Requirement> Could you return all of the records exactly as they stand?

__________

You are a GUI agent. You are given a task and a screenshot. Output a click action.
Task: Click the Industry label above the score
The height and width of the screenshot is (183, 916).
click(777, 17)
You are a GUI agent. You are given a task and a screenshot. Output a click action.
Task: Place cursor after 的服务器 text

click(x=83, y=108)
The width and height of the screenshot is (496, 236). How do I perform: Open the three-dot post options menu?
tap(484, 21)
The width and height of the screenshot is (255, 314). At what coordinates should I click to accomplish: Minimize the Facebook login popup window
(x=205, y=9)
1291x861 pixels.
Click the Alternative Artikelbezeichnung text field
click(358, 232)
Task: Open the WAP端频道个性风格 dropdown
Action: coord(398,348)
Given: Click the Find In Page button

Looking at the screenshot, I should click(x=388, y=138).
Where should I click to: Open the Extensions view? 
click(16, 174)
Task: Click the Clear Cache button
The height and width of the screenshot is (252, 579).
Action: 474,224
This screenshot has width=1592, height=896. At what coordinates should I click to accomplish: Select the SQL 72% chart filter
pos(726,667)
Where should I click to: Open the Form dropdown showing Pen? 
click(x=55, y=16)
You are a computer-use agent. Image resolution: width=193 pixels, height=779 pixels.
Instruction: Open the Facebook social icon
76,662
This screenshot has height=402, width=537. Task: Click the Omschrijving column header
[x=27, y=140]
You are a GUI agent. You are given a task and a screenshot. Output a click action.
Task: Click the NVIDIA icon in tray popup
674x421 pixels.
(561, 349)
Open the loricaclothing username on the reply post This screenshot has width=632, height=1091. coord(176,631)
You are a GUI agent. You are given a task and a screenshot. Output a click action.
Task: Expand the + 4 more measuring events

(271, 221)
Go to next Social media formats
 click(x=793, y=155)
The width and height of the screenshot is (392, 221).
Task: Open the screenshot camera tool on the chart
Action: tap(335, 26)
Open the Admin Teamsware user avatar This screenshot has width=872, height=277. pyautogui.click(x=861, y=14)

__________

Result of the exercise>
You are a GUI agent. You are given a task and a screenshot. Output a click action.
Task: Click the Industry label above the score
The height and width of the screenshot is (183, 916).
click(777, 17)
You are a GUI agent. You are given a task and a screenshot. Output a click action.
Task: Place cursor after 的服务器 text

click(x=83, y=108)
The width and height of the screenshot is (496, 236). How do I perform: Open the three-dot post options menu?
tap(484, 21)
The width and height of the screenshot is (255, 314). At what coordinates should I click to accomplish: Minimize the Facebook login popup window
(x=205, y=9)
1291x861 pixels.
Click the Alternative Artikelbezeichnung text field
click(358, 232)
Task: Open the WAP端频道个性风格 dropdown
Action: coord(398,348)
Given: Click the Find In Page button

Looking at the screenshot, I should click(x=388, y=138).
Where should I click to: Open the Extensions view? 
click(16, 174)
Task: Click the Clear Cache button
The height and width of the screenshot is (252, 579).
Action: 474,224
This screenshot has width=1592, height=896. At what coordinates should I click to accomplish: Select the SQL 72% chart filter
pos(726,667)
Where should I click to: Open the Form dropdown showing Pen? 
click(x=55, y=16)
You are a computer-use agent. Image resolution: width=193 pixels, height=779 pixels.
Instruction: Open the Facebook social icon
76,662
This screenshot has height=402, width=537. Task: Click the Omschrijving column header
[x=27, y=140]
You are a GUI agent. You are given a task and a screenshot. Output a click action.
Task: Click the NVIDIA icon in tray popup
674x421 pixels.
(561, 349)
Open the loricaclothing username on the reply post This screenshot has width=632, height=1091. coord(176,631)
You are a GUI agent. You are given a task and a screenshot. Output a click action.
Task: Expand the + 4 more measuring events

(271, 221)
Go to next Social media formats
 click(x=793, y=155)
The width and height of the screenshot is (392, 221).
Task: Open the screenshot camera tool on the chart
Action: tap(335, 26)
Open the Admin Teamsware user avatar This screenshot has width=872, height=277. pyautogui.click(x=861, y=14)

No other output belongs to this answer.